L. B. : Je suis ravie que les Français aient voté pour ce groupe, j’adore leur énergie et j’étais fan dès la première écoute ! Étant une énorme fan de musique celtique, je suis vraiment heureuse ! Je serai à fond avec eux à Turin pour les soutenir (ils m’ont promis de m’apprendre quelques pas de danse !).

N’est-ce pas difficile de succéder à Barbara Pravi ?

S. B. : Il est toujours difficile de passer après une artiste reconnue comme Barbara Pravi, qui, en plus, a offert à la France une 2e place à l’Eurovision. C’est certes un pari risqué, mais si on regarde les derniers groupes ou chanteurs récompensés à l’Eurovision, tels que Salvador Sobral en 2017 ou le groupe italien Måneskin l’an dernier, les vainqueurs ont toujours été atypiques et on ne les attendait pas... Et c’est le cas d’Alvan & Ahez. 

L. B. : On ne peut pas éternellement vivre dans l’ombre du prédécesseur, mais c’est une pression énorme.

Savez-vous si des concurrents font déjà office de favoris ?

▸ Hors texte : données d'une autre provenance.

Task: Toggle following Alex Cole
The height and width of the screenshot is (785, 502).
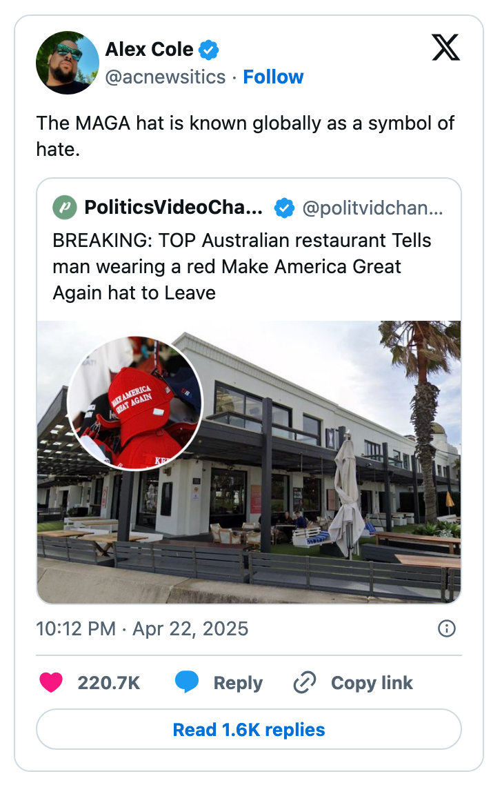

S. B. : Grâce aux Eurofans que je suis sur les réseaux sociaux, on a déjà quelques indications ou tendances de ce qui plaît en Europe. Italie, Espagne, Royaume-Uni semblent bien placés dans les pronostics mais le groupe Alvan & Ahez se classe aussi aux premières places.
 

L. B. : Bien sûr ! Il y a les bookmakers qui donnent chaque jour les favoris, ceux qui gagnent quelques places et ceux qui en perdent. Tout cela n’est que théorique puisque les bookmakers ont souvent tort, et heureusement ! L’année dernière, Malte était donnée gagnante et de loin ! Et puis il y a mes préférences et mes petites intuitions… Il y a aussi les grosses surprises que personne ne prévoit ! C’est la magie de l’Eurovision !

En quoi cette 66e édition doit-elle célébrer plus que jamais l’union de l’Europe sur une même scène de spectacle ?

S. B. : À l’heure où l’Europe traverse la terrible épreuve qu’est la guerre à ses frontières, avec l’invasion de l’Ukraine par les troupes russes, il est plus que jamais important de célébrer ce qui rassemble les Européens plutôt que ce qui les divise. Il faut évidemment protéger l’Eurovision de toute ingérence politique mais je comprends la décision de l’UER d’avoir interdit le concours à la Russie et j’admire le courage du groupe ukrainien Kalush Orchestra de venir à Turin. Je ne cesse de rappeler que l’Eurovision est le 2e événement en Europe qui réunit le plus de téléspectateurs juste après l’Euro de football.

L. B. : Les événements font que nous sommes tous témoins de choses atroces envers un pays qui est dans nos cœurs. C’est une célébration de la musique mais aussi de l’amitié et de la solidarité ! Même si l’Eurovision est une institution qui se garde de faire de la politique, nous sommes très marqués par ce qu’il se passe et nous n’écouterons pas l’Ukraine chanter de la même façon.